考えて、吸って、灰を車外に落とし、また考えてー-気づけば、煙草は半分ほどになっていたが、すでにスズカは冷静さを取り戻していた。隣にいる旦那に冷めた視線を送り、口角をニッと釣り上げた。
「明日からあの屋敷への支援は全部ヤメにするわよ」
「えぇっ!?」
「大丈夫、ちょっとした脅しよ。まずは兵糧攻めと行こうじゃないの……まぁ見ておきなさい。あのメイドもすぐに態度を変えてくるわ。さすがに金もなければ身の程知らずだったことがわかるでしょ」
「お父様になんて説明するのさ!?」
「私からうまく言っておくわよ。アンタが言うより効果的でしょ?」
「そ、そうだけど……」
「まぁ追い詰められた馬鹿がなにかやらかさないように、しっかり見張りもつけておくわよ。何かあったら監視所から電話させるから」
スズカは迷いを捨てるかのように煙草を車外へ放り投げて、乱暴に運転席の背面に蹴りを入れる。
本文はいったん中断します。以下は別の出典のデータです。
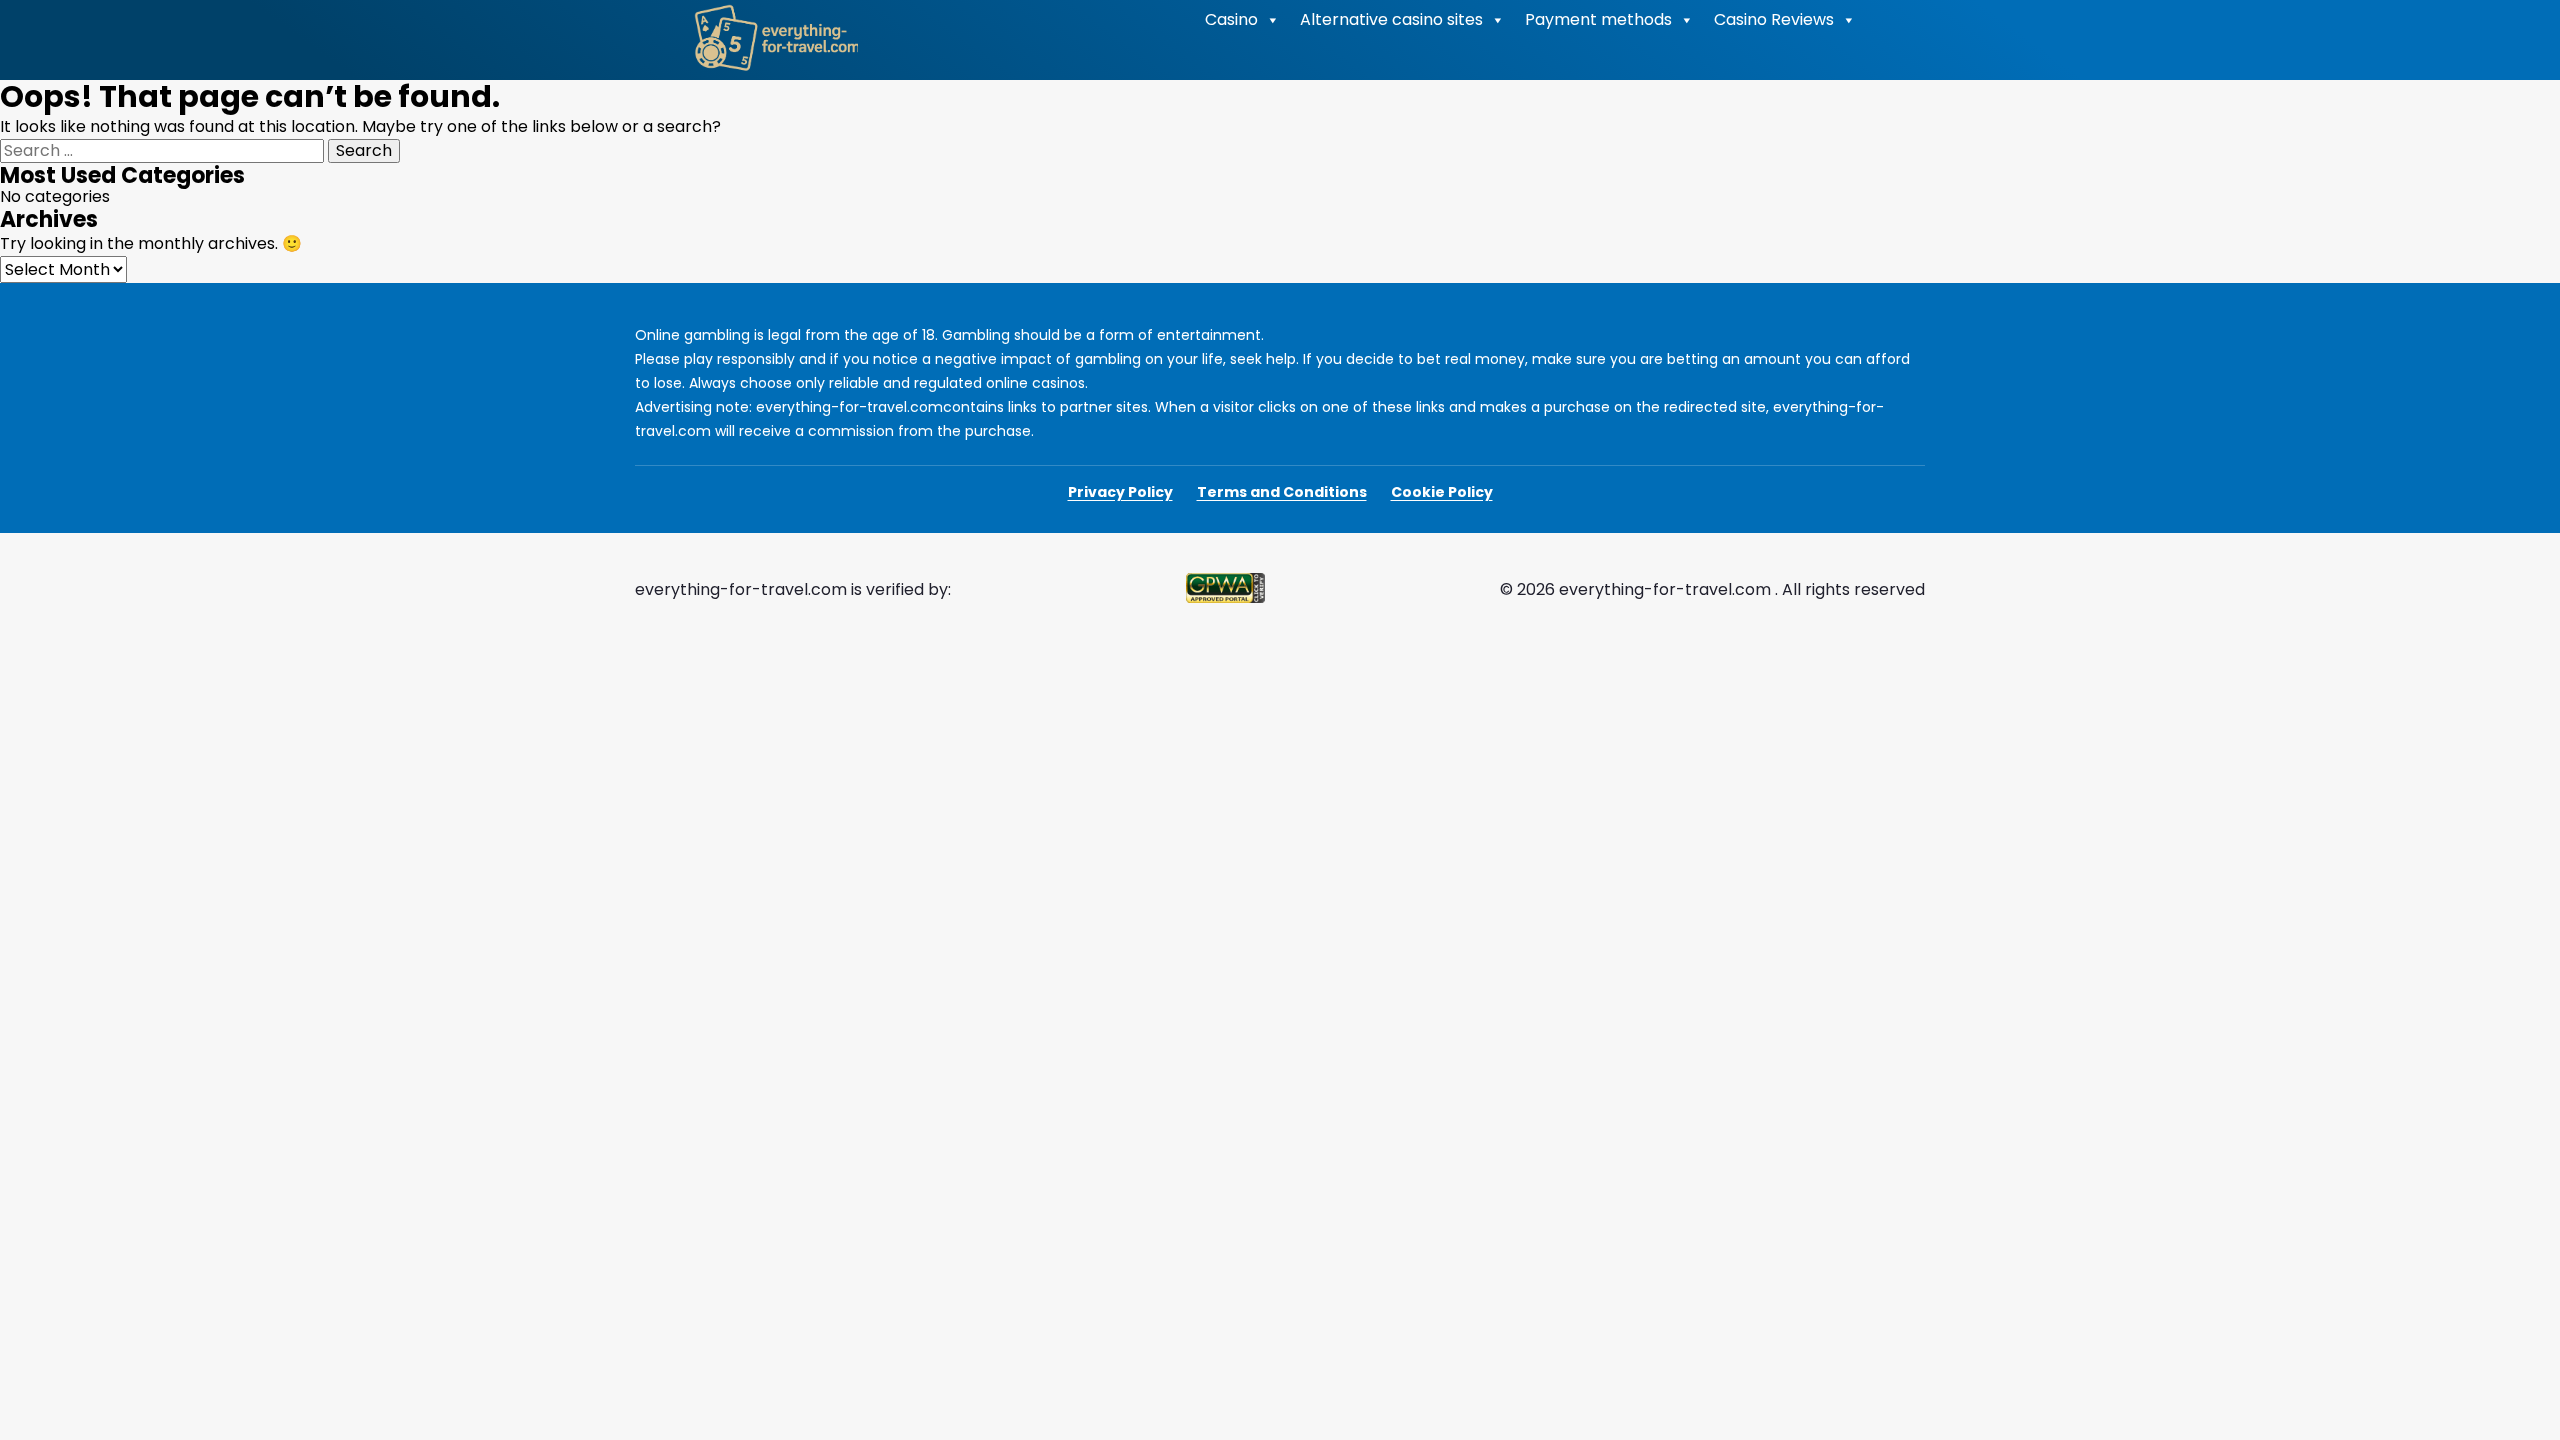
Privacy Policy (1120, 492)
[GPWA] (1226, 590)
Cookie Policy (1442, 492)
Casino (1231, 19)
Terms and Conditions (1282, 492)
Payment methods (1598, 19)
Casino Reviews (1774, 19)
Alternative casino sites (1391, 19)
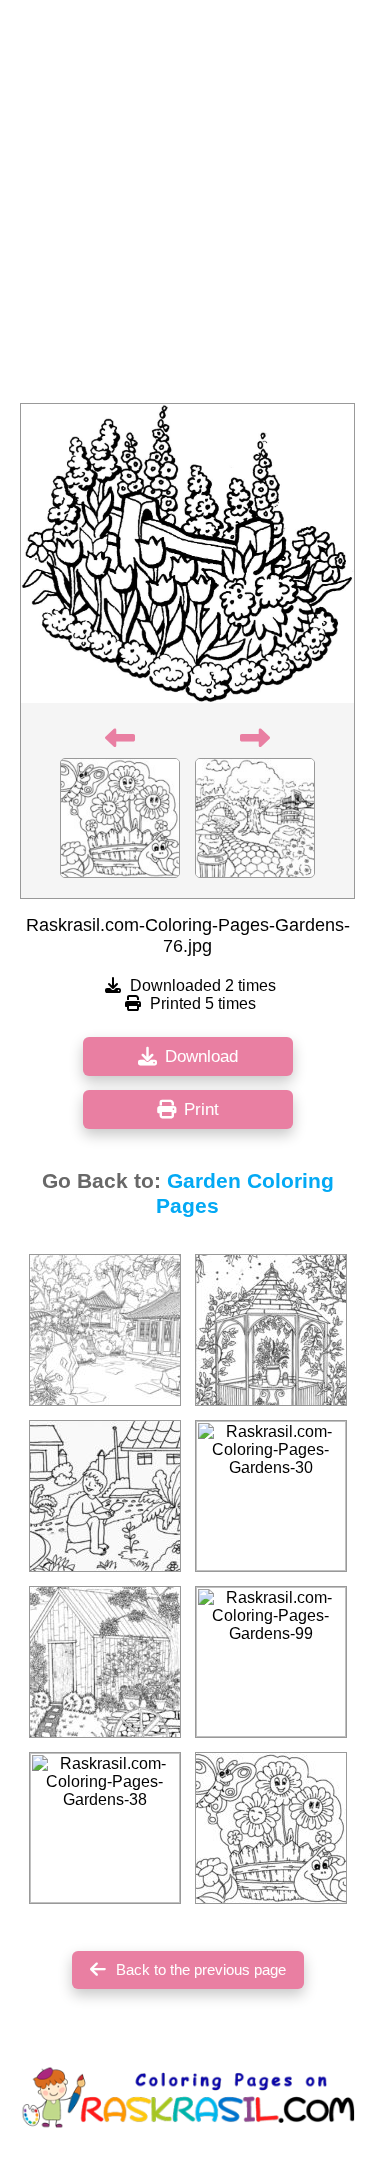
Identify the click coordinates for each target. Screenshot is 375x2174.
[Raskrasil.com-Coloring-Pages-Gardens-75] (271, 1828)
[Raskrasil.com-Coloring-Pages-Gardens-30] (271, 1496)
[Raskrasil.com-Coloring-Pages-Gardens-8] (105, 1662)
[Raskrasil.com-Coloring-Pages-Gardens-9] (271, 1330)
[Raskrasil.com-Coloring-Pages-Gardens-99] (271, 1662)
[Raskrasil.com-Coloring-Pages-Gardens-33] (105, 1496)
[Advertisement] (187, 207)
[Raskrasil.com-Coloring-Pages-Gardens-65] (105, 1330)
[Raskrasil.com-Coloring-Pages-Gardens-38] (105, 1828)
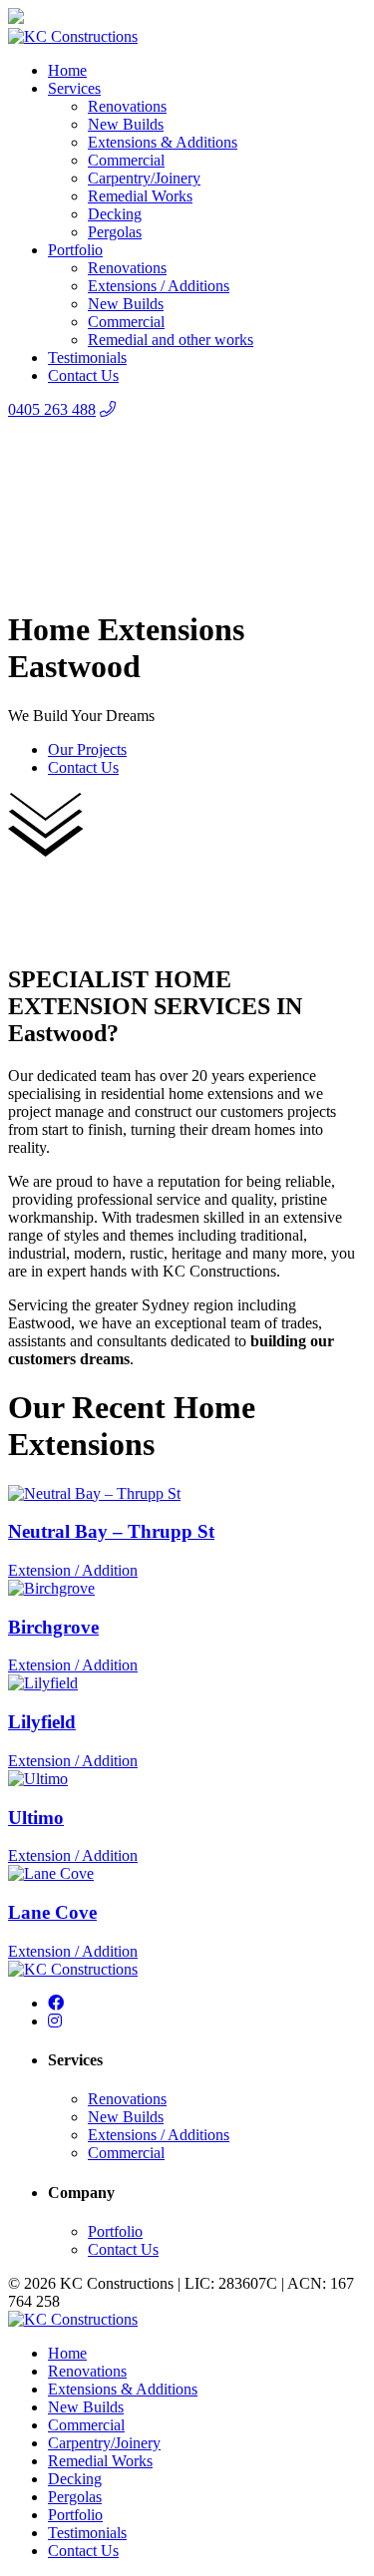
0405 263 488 (52, 409)
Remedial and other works (170, 339)
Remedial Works (140, 195)
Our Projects (87, 749)
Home (67, 70)
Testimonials (87, 357)
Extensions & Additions (162, 142)
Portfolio (75, 249)
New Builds (126, 124)
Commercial (126, 160)
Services (74, 88)
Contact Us (83, 375)
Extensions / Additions (158, 285)
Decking (115, 213)
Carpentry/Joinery (144, 178)
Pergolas (115, 231)
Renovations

驚く運転手のことは気にせず、「なんでしょう?」と彼が尋ねる前に彼女は命令した。
「ほら運転手! さっさと走りなさい!」
「承知しました」
運転手がアクセルを踏み込み、エンジンが唸り声を上げる。
宿敵の住む山荘がすっかり遠く離れても、スズカは恨みのこもった睨みを車窓に映る景色に向け続けた。